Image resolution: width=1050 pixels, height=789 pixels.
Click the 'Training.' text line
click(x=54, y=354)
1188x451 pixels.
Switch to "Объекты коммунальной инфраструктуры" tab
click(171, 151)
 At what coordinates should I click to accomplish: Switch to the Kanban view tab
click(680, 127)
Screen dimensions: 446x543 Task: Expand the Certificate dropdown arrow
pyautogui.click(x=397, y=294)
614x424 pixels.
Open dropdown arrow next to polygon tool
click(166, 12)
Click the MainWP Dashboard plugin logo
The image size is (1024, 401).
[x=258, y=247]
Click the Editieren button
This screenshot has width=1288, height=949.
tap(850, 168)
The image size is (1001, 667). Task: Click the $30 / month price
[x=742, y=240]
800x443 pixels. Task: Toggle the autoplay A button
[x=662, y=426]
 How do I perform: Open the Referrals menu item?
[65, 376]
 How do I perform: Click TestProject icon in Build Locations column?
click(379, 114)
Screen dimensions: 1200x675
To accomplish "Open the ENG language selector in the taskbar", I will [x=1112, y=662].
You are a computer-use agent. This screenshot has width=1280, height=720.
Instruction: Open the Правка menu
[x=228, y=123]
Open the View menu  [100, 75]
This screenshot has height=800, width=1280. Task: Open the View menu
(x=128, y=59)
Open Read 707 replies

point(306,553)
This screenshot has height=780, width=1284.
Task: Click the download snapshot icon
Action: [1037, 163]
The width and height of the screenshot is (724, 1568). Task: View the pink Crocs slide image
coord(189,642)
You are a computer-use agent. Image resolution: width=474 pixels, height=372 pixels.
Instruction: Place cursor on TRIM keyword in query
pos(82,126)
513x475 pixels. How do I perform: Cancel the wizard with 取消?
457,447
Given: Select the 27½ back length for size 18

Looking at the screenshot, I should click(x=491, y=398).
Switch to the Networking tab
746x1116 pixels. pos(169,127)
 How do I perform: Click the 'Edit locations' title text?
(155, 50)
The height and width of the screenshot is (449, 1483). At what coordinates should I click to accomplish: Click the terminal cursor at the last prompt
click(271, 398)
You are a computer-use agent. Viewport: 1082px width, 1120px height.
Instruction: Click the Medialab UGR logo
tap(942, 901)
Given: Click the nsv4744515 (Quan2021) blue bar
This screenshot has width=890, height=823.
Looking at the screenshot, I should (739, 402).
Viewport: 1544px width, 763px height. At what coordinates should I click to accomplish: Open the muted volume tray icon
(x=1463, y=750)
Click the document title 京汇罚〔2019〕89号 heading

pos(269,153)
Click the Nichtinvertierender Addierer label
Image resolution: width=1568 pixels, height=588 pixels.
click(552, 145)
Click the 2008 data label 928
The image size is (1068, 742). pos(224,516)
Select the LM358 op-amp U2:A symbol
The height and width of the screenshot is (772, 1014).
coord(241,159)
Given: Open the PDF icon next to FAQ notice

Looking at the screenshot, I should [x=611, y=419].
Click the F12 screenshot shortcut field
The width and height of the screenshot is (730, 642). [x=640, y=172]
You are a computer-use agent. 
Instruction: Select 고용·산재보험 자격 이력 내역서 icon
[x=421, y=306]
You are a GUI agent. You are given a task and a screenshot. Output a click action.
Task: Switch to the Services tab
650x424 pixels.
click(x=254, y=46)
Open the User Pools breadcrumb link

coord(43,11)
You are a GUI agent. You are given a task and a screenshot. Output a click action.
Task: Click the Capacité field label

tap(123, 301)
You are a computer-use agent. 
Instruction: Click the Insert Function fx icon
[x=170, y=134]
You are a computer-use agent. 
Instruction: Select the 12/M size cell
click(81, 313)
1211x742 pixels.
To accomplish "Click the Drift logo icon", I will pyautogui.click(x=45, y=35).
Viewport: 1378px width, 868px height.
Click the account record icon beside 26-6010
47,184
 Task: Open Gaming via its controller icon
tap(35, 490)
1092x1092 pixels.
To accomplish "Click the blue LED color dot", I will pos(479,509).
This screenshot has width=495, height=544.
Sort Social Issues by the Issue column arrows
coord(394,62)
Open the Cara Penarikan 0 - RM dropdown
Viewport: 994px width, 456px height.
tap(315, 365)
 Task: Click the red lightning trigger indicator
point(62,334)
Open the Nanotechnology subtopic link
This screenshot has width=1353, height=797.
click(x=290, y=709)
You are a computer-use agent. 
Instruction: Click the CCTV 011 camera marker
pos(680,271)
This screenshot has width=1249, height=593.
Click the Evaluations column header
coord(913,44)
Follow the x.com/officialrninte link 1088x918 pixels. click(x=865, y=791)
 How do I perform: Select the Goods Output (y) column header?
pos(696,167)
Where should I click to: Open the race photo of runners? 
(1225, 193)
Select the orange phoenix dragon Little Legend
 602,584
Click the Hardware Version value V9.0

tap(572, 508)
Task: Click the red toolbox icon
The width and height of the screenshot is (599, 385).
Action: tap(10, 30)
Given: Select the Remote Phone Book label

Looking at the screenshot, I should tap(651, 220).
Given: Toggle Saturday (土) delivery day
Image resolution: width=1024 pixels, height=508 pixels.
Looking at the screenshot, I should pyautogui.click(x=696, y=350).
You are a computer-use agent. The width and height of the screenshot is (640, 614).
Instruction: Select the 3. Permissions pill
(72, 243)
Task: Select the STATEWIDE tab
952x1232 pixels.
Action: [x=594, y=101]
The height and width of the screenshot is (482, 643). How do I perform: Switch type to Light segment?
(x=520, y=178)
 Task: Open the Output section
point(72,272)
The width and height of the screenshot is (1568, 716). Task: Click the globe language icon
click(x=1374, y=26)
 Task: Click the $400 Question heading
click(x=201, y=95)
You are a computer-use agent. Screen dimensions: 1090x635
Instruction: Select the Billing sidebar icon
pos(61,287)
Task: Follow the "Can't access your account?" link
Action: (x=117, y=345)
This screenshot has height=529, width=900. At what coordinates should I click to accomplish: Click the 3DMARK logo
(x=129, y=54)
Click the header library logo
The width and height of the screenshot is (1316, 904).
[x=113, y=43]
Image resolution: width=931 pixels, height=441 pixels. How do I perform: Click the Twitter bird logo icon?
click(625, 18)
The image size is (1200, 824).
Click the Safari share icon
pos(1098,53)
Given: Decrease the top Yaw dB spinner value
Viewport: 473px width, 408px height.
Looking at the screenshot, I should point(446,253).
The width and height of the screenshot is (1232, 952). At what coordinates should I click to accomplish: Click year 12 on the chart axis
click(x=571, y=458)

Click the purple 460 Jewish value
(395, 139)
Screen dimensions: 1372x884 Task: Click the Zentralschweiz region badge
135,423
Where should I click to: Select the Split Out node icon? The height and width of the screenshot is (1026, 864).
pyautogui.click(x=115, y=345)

----------

**PROBLEM TO SOLVE**
Read through the entries above, and wherever a line holds the string "will", copy it.

**RESPONSE TO THIS EXERCISE**
To accomplish "Open the ENG language selector in the taskbar", I will [x=1112, y=662].
To accomplish "Click the Drift logo icon", I will pyautogui.click(x=45, y=35).
To accomplish "Click the blue LED color dot", I will pos(479,509).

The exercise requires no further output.